Grassley: Do you believe Congress has the Constitutional authority to pass a law prohibiting the President’s authority to use drone aircraft to use lethal force against Americans on US soil and if not, why not?
Holder: I’m not sure that such a bill would be constitutional. It might run contrary to the Article II powers that the President has.
That’s interesting background for a move Rand Paul tried at roughly hour 8 of his filibuster.
He proposed a non-binding resolution saying precisely what Grassley had laid out 10 hour earlier, voicing the position of the Senate to be opposed to the “use of drones to target Americans on American soil who pose no imminent threat.”
As I understand it, the resolution was independent from the Brennan nomination (so it would not disrupt that, aside from a vote).
But — as just one of two Democrats to show up during this filibuster (Ron Wyden showed up in support during the 3:00 hour) — Dick Durbin showed up to oppose Paul’s unanimous consent to call for that resolution.
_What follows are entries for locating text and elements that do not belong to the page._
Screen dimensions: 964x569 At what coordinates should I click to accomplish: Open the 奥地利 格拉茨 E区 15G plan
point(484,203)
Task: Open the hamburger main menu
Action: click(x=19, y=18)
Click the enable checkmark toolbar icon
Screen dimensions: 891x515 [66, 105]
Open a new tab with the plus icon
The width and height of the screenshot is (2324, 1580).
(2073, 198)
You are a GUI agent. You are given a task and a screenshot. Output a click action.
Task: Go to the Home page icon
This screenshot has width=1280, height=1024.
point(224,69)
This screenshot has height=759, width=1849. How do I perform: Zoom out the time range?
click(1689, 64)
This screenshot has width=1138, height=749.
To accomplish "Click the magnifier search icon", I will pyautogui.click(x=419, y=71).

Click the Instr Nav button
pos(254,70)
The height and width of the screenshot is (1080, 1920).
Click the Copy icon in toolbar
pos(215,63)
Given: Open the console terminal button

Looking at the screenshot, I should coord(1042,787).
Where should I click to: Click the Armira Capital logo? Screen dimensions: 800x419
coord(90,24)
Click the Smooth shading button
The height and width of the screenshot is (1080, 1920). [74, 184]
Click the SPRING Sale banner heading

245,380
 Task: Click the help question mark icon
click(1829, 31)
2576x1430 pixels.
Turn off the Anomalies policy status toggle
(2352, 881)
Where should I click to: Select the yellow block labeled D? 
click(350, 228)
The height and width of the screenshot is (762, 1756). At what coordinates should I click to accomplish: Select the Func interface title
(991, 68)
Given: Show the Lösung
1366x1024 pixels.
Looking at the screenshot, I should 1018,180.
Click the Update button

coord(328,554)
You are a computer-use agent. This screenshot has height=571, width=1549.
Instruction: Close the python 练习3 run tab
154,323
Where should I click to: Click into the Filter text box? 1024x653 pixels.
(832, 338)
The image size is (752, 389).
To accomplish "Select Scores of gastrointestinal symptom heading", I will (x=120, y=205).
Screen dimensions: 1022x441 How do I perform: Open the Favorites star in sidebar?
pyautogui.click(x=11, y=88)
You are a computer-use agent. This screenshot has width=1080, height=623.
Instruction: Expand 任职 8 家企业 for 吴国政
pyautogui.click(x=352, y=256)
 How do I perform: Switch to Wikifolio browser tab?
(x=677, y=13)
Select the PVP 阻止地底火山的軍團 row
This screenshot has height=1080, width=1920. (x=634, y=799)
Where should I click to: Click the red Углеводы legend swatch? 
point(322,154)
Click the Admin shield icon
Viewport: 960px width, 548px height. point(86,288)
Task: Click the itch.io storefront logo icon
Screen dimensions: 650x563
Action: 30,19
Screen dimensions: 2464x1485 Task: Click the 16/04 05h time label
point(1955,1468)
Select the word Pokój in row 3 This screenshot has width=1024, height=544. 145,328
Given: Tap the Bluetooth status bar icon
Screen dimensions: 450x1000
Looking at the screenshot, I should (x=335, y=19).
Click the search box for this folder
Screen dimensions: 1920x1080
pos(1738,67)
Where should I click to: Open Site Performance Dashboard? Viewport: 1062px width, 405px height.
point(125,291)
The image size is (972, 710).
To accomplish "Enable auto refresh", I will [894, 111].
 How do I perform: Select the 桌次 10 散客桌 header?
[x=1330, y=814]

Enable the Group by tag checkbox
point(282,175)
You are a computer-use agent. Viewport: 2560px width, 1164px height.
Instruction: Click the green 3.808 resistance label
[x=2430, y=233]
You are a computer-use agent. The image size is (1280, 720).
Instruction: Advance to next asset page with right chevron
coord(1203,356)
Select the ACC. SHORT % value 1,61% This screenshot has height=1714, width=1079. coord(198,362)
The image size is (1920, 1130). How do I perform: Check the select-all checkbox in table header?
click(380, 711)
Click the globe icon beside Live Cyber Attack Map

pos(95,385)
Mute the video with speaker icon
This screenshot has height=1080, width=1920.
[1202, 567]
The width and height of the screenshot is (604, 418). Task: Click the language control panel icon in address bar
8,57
Durbin promised his subcommittee of the Senate Judiciary Committee would hold a hearing on drones. Nevertheless, he objected to Paul’s resolution. He suggested more Constitutional review of this simple measure was needed.
A leader of the Democratic party (and the President’s fellow Chicagoan) opposed a non-binding resolution prohibiting the use of drones in the US against non-combatants out of Constitutional concerns.
I’ve got a lot of theories why that might be. A belief this is all about making trouble for another nomination. insistence that nothing limit potential Article II claims.
But I keep thinking about the fact that there’s a wrongful death suit out there, with state secrets as the fallback claim crumbling with the public discussion.